## Data for the task:
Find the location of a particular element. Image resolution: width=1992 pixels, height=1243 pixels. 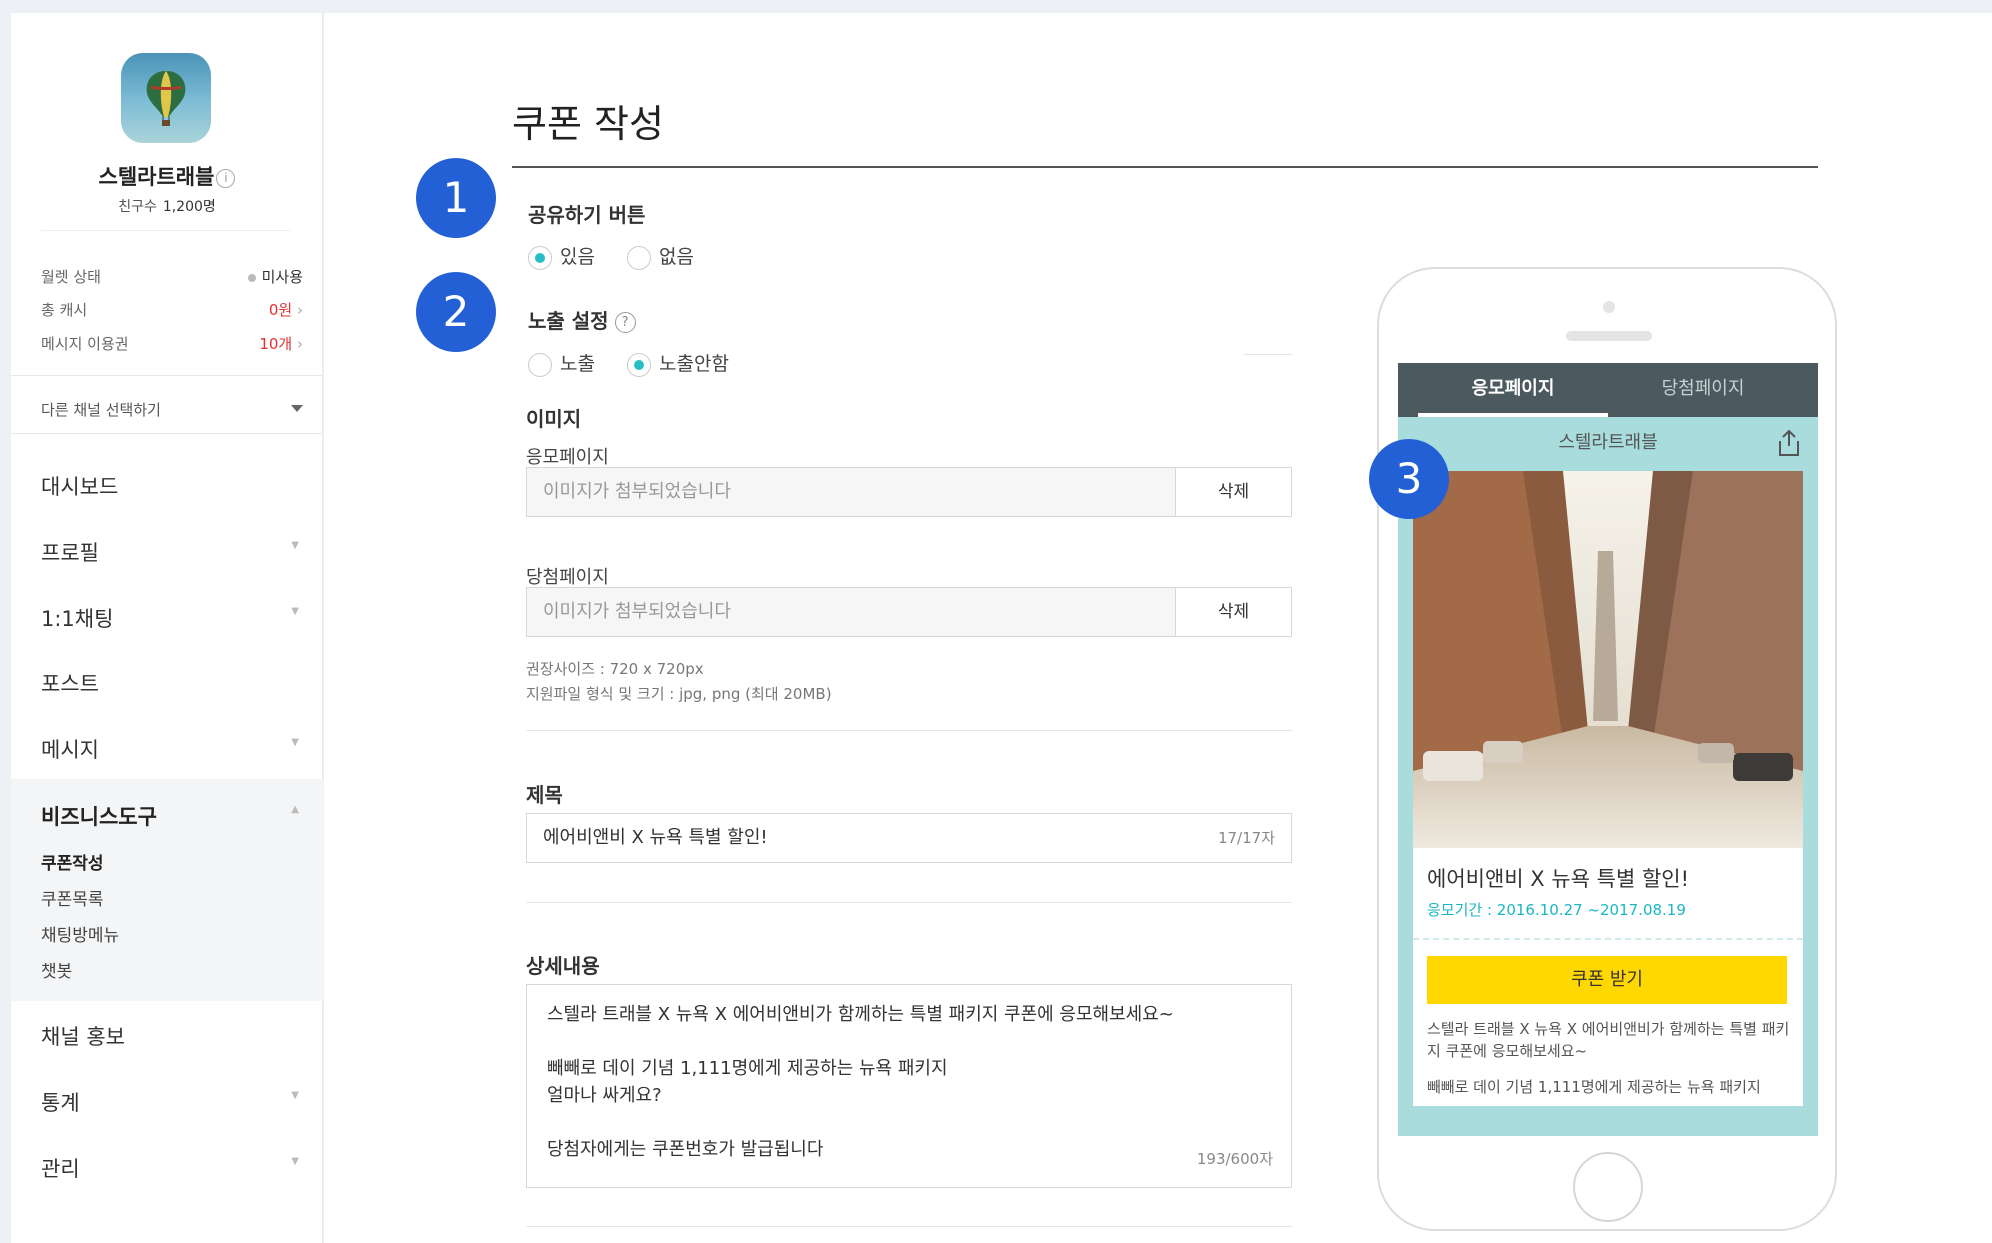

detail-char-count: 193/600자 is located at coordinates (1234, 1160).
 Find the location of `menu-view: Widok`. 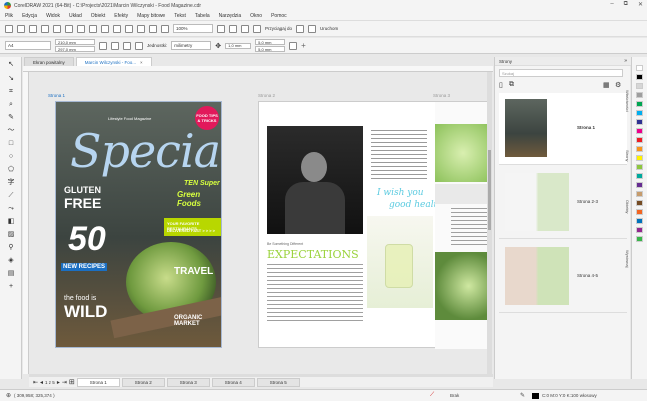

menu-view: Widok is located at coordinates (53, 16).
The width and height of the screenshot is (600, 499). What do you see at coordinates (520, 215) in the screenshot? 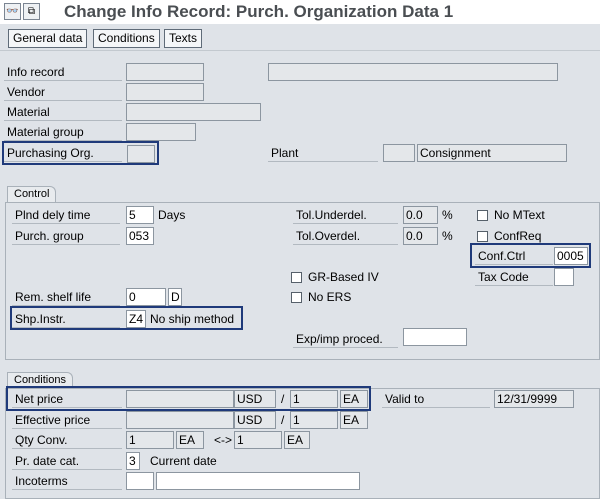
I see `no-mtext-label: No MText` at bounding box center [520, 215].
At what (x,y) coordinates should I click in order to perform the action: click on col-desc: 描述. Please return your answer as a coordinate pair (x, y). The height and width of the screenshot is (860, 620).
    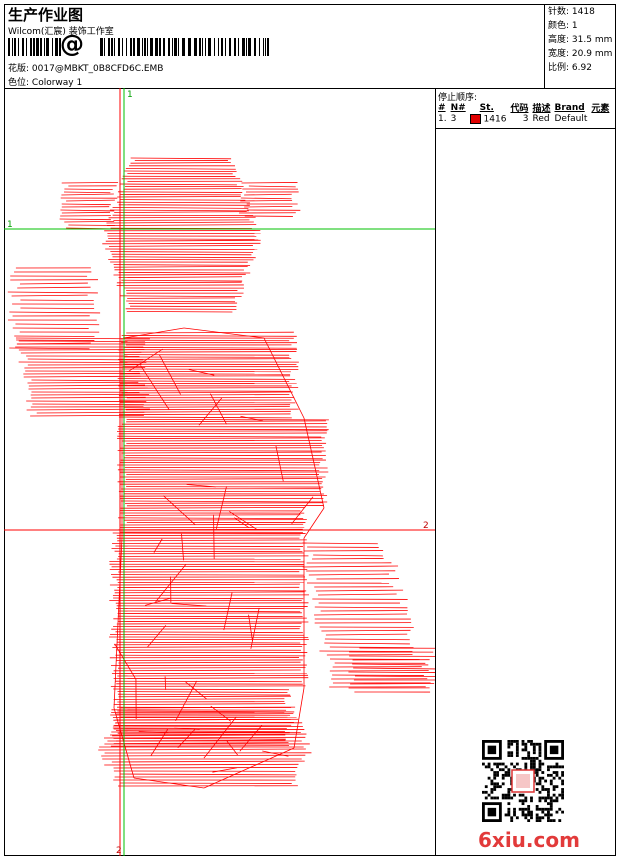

...

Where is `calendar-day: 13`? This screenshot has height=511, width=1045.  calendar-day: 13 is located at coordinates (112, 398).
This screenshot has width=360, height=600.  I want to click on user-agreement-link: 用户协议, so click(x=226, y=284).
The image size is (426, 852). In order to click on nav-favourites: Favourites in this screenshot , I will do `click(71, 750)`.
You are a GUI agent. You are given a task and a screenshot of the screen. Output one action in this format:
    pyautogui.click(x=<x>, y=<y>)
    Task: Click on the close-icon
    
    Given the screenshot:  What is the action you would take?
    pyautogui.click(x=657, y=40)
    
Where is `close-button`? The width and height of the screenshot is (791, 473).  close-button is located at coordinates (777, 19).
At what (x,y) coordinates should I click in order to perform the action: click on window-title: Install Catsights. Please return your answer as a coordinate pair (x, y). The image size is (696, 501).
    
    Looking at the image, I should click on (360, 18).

==

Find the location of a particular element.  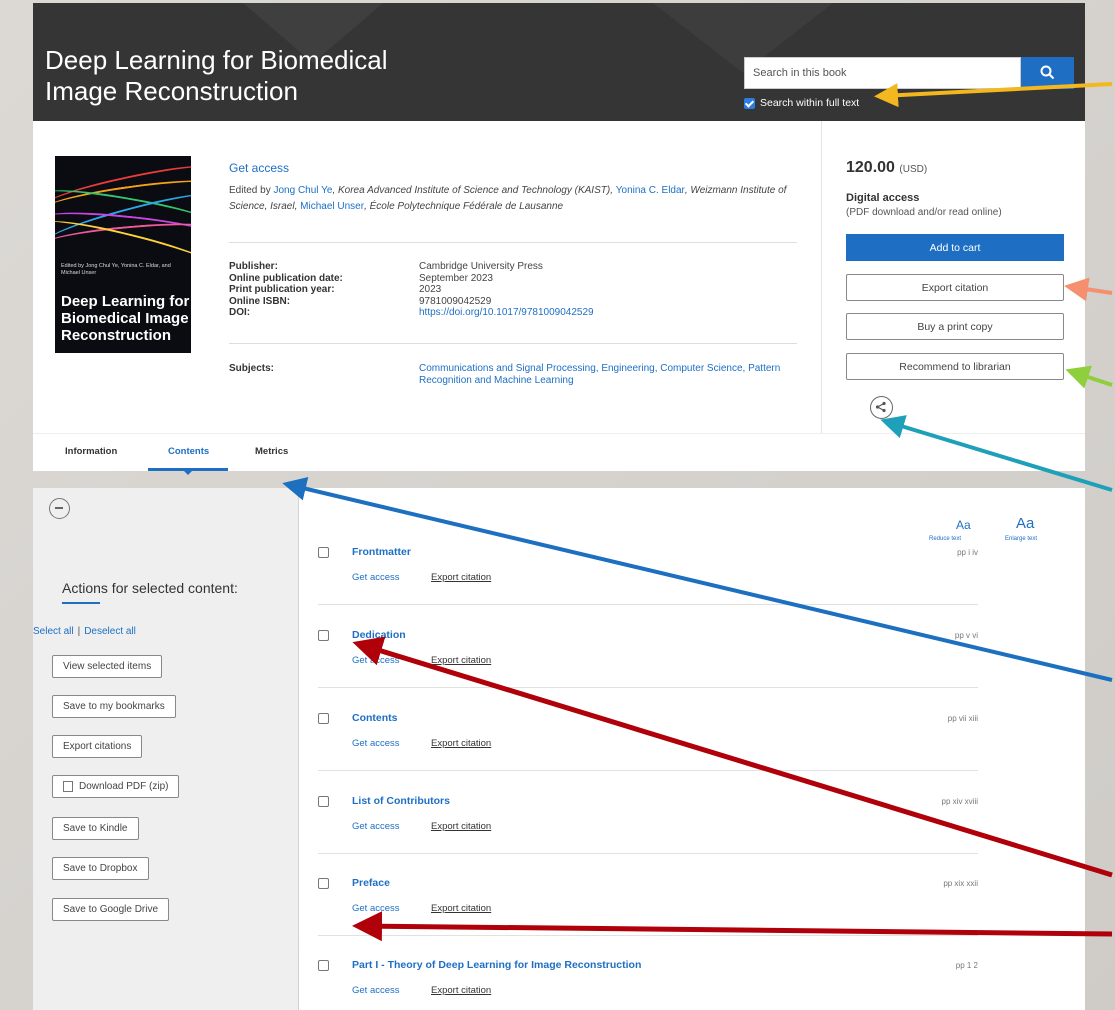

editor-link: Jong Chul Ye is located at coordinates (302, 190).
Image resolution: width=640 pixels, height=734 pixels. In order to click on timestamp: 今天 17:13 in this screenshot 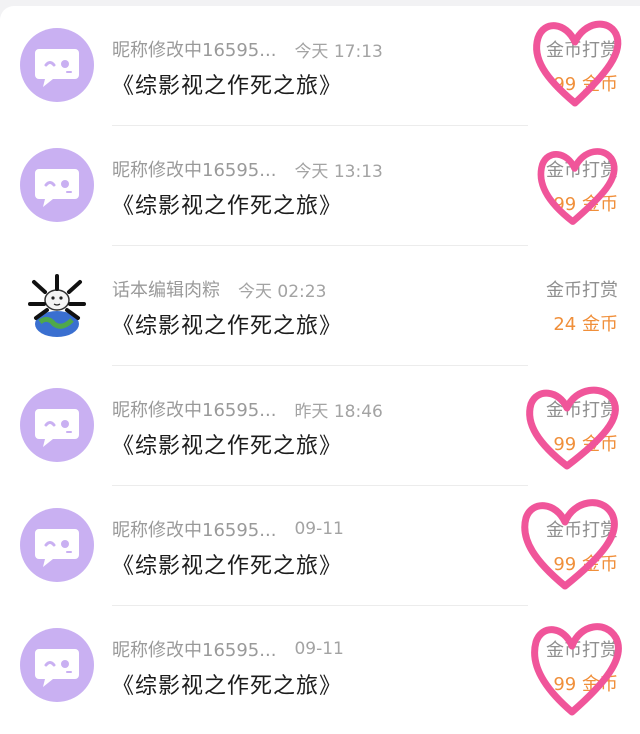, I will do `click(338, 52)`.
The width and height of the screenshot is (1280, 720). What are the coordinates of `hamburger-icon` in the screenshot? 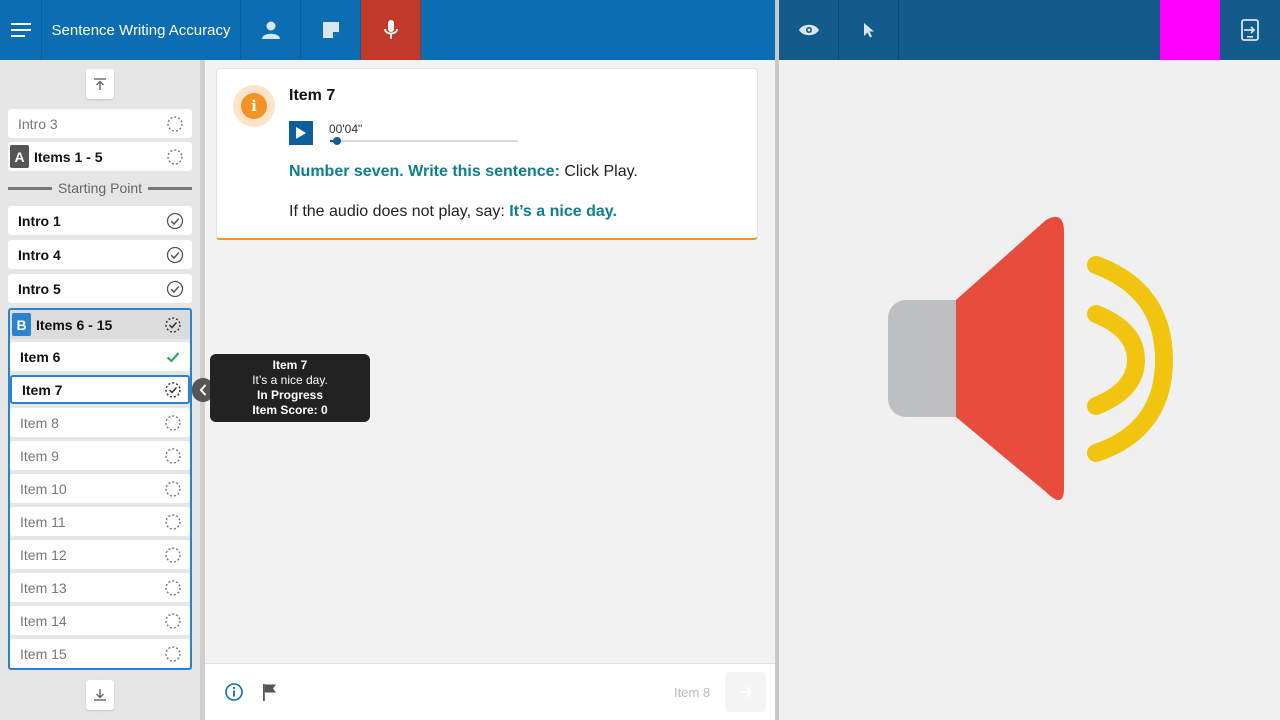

## Task details:
Replace "particular" with "specific" in the items, starting at the line that has "Find the location of a particular element. Image" and ending with the line that has "menu-view: Widok is", and give back only those lines, otherwise unchanged and without the pictures.

## Task answer:
Find the location of a specific element. Image resolution: width=1992 pixels, height=1243 pixels. 

detail-char-count: 193/600자 is located at coordinates (1234, 1160).
 Find the location of `menu-view: Widok`. 

menu-view: Widok is located at coordinates (53, 16).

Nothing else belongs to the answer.